-- SOURCE PASSAGE --

== == ==

Friday, October 2, 2009

The Value of the Humanities

Reading a recent article called "The Burden of the Humanities" by Wilfred McClay reaffirmed why in an age that is increasingly characterized by the forms of technology we use to improve our lives, the humanities still hold an important place for us. As we awake to the alarm on our cell phones and begin texting immediately, perform our morning workout while listening to our iPods, and jump on our laptops to respond to the emails that came in overnight, we may rarely stop to think how we as human beings are changing in response to our technology. In addition, as the sciences play more and more of a role in our lives, whether it's by altering the food we eat or the manner in which we transport ourselves to and fro, we may give short shrift to the daily ethical dilemmas we confront that result from the opportunities that technology provides us.

We may engage in debates about cloning or stem cell research, but all too often, these discussions can be grounded in the immediately emotional or the visceral reactions that impassioned opinions without a strong foundation engender. We can know many facts or we can be privy to the technicalities of the particular issue, but do we actually grapple with the human, and humane, side of these issues? We may have a great deal of information and even knowledge, but we may find ourselves without the wisdom that comes from the study of the way that other societies have grappled with similar issues or the manner we have dealt with similar, but not necessarily the same, dilemmas in the past.

We must know the science to inform ourselves on the topic. but we must also avail ourselves of the thinking from previous times. As McClay says about the humanities, "the knowledge they (the humanities) convey is not a rough, preliminary substitute for what psychology, chemistry, molecular biology, and physics will eventually resolve with greater finality. They are an accurate reflection of the subject they treat, the most accurate possible."

Integrating a study of Sophocles' Oedipus Rex or Mary Shelly's Frankenstein into a discussion of genetic modification may allow us to wrestle with the role of science in our lives with a more informed sense of fate or the terrors of science run amok. Similarly, it is helpful to place our current caustic debates over health care in the context of history. South Carolina Congressman Joe Wilson's shouting "you lie" to President Obama may have been offensive but one could argue that it pales in comparison to1856 when his South Carolinian predecessor Preston Brooks used his cane to beat Massachusetts senator Charles Sumner senseless on the floor of the Senate during a debate over slavery.

== == ==

-- EXERCISE REQUIREMENTS --
1) In the humanities essay, what did Preston Brooks use to beat Charles Sumner on the Senate floor?
2) Pick up the humanities essay after its final sentence and write the next paragraph.

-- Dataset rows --
== == ==

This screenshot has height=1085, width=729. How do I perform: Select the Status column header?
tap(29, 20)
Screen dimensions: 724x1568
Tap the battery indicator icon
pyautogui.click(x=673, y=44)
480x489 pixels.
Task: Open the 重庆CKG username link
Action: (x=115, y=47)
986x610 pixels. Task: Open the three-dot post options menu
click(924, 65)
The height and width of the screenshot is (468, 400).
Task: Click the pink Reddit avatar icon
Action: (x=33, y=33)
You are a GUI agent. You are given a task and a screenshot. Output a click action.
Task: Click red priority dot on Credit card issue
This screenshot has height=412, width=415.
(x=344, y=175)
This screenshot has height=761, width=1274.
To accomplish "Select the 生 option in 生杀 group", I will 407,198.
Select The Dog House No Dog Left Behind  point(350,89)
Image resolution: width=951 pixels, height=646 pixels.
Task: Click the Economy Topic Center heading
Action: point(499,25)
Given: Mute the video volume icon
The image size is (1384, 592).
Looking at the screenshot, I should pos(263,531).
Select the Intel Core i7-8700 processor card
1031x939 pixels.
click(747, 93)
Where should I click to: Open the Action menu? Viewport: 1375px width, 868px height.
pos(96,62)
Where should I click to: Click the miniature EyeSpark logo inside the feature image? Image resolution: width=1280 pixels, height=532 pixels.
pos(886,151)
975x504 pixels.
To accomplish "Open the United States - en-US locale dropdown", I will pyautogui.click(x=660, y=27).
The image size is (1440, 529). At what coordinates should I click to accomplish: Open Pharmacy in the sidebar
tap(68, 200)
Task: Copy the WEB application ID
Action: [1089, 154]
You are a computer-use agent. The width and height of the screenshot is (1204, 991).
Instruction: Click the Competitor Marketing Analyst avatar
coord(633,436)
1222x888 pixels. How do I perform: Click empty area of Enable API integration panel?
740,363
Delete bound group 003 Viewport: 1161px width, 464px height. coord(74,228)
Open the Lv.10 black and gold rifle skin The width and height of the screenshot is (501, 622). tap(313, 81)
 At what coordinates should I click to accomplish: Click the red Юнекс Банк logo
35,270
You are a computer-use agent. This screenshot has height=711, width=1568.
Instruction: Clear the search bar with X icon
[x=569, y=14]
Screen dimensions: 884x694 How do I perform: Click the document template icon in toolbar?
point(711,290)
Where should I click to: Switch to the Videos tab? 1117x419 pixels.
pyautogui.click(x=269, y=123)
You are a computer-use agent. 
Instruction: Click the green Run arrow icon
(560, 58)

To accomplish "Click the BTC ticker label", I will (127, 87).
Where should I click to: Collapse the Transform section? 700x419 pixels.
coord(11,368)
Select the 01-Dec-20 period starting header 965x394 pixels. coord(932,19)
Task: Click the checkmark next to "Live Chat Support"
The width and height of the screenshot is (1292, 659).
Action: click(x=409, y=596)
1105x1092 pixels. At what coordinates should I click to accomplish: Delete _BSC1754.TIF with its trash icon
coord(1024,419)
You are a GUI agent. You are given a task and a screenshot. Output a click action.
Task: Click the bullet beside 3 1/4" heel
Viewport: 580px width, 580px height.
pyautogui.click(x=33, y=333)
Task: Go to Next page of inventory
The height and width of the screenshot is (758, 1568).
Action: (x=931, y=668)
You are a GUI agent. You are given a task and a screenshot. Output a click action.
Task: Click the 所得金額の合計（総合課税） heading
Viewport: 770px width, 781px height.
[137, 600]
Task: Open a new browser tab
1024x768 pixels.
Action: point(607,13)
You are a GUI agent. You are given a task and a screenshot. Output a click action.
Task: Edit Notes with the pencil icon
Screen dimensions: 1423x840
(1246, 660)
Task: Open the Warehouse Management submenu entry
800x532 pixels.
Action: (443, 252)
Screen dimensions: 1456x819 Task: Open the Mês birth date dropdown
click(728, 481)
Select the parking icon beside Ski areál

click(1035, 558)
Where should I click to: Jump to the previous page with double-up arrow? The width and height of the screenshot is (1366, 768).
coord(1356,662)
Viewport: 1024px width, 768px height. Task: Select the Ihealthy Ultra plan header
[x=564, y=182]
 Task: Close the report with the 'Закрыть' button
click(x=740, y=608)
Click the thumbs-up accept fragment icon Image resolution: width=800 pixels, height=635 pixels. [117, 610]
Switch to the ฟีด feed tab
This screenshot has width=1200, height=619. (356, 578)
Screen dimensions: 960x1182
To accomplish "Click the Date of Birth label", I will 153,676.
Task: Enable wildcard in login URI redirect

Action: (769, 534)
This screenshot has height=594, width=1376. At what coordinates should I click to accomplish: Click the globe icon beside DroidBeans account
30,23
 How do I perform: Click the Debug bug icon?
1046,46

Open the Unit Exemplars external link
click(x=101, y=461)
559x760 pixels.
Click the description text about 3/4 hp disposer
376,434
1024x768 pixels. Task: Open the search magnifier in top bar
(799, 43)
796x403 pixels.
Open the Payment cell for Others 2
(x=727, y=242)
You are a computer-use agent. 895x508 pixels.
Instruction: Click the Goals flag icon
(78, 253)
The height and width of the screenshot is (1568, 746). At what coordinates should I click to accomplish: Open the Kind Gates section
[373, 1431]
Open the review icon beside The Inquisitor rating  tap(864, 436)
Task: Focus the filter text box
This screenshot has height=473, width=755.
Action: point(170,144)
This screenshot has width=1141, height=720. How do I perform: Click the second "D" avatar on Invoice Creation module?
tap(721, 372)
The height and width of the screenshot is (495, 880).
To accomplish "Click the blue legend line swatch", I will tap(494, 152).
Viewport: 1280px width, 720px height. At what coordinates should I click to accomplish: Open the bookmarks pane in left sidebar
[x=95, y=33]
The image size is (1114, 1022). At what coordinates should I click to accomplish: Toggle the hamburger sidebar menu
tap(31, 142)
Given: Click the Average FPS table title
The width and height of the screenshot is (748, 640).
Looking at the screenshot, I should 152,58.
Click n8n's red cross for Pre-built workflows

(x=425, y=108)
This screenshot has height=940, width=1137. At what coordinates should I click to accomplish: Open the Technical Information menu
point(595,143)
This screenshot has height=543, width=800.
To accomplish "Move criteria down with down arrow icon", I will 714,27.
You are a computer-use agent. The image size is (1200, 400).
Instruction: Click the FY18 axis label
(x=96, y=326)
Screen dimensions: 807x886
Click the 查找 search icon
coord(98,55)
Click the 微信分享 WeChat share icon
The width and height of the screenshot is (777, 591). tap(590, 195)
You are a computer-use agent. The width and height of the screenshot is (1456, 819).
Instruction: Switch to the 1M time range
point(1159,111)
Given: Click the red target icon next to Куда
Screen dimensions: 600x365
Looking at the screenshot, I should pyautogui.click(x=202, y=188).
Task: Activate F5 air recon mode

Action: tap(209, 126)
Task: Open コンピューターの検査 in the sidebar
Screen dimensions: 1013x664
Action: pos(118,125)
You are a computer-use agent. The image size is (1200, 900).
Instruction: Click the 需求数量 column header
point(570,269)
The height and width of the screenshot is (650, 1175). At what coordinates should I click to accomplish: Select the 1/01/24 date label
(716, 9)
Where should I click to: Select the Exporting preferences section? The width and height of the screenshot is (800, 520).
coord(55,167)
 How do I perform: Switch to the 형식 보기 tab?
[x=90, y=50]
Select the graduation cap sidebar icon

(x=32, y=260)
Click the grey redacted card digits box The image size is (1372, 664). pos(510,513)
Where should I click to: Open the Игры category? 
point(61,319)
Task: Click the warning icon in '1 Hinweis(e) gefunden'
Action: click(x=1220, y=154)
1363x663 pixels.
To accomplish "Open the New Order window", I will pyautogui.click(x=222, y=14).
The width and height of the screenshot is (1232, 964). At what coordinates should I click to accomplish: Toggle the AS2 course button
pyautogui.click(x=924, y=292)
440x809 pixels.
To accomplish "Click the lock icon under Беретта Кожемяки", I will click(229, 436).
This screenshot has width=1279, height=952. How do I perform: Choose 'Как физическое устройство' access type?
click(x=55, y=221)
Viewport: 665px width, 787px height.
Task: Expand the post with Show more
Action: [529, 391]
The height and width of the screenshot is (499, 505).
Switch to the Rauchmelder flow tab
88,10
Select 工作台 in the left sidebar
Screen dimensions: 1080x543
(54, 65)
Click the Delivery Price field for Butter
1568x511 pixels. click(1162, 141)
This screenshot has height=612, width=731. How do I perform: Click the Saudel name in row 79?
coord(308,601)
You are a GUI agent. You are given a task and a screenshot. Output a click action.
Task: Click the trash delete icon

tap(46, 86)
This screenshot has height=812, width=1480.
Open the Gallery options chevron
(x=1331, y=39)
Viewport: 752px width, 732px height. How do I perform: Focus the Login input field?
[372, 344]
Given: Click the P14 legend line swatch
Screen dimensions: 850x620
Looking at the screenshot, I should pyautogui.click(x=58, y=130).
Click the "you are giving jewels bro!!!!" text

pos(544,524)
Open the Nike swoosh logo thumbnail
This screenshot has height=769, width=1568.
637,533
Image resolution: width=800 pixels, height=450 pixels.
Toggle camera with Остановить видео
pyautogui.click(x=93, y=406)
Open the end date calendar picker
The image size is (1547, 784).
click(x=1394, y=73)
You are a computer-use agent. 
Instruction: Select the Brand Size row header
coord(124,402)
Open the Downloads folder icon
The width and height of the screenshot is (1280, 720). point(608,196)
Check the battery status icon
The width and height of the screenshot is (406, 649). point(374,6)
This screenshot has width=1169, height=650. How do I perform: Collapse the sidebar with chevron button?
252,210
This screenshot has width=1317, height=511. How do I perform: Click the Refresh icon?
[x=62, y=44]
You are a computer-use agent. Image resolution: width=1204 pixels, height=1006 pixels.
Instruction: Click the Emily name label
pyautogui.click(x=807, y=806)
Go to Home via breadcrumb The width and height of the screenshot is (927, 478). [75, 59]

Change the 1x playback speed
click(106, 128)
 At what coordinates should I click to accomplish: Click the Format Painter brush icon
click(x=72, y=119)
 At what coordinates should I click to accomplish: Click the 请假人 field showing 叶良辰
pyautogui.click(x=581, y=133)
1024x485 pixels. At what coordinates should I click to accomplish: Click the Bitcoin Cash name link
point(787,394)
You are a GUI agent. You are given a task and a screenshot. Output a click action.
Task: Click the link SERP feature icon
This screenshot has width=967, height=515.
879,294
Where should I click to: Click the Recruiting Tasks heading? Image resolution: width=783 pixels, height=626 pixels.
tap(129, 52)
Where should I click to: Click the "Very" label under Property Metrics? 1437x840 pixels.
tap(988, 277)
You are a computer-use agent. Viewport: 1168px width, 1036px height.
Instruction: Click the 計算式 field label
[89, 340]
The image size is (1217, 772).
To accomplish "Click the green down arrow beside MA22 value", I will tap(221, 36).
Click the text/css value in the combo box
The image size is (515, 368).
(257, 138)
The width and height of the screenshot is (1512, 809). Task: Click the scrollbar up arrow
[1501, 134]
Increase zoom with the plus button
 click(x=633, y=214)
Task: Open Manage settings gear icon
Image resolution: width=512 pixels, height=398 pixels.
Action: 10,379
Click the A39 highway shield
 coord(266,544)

== == ==

-- ANSWER LIST --
1) His cane.

2)
I recently said in a speech that we want our students to see the music of math and the art of science. A fully formed human being has the knowledge of the sciences combined with the wisdom of the humanities.
To quote McClay again, "The humanities, rightly pursued and rightly ordered, can do things, and teach things, and preserve things, and illuminate things, which can be accomplished in no other way. It is the humanities that instruct us in the range and depth of human possibility, including our immense capacity for both goodness and depravity. It is the humanities that nourish and sustain our shared memories, and connect us with our civilization's past and with those who have come before us. It is the humanities that teach us how to ask what the good life is for us humans, and guide us in the search for civic ideals and institutions that will make the good life possible."

All good schools, including Crossroads College Prep, attempt to provide students with an education that balances the sciences and the humanities, and shows students how they are in fact interconnected. In this way, students can feel well-equipped to grapple with the conflicts facing them and their world and make decisions based not only on what is effective but also what is right.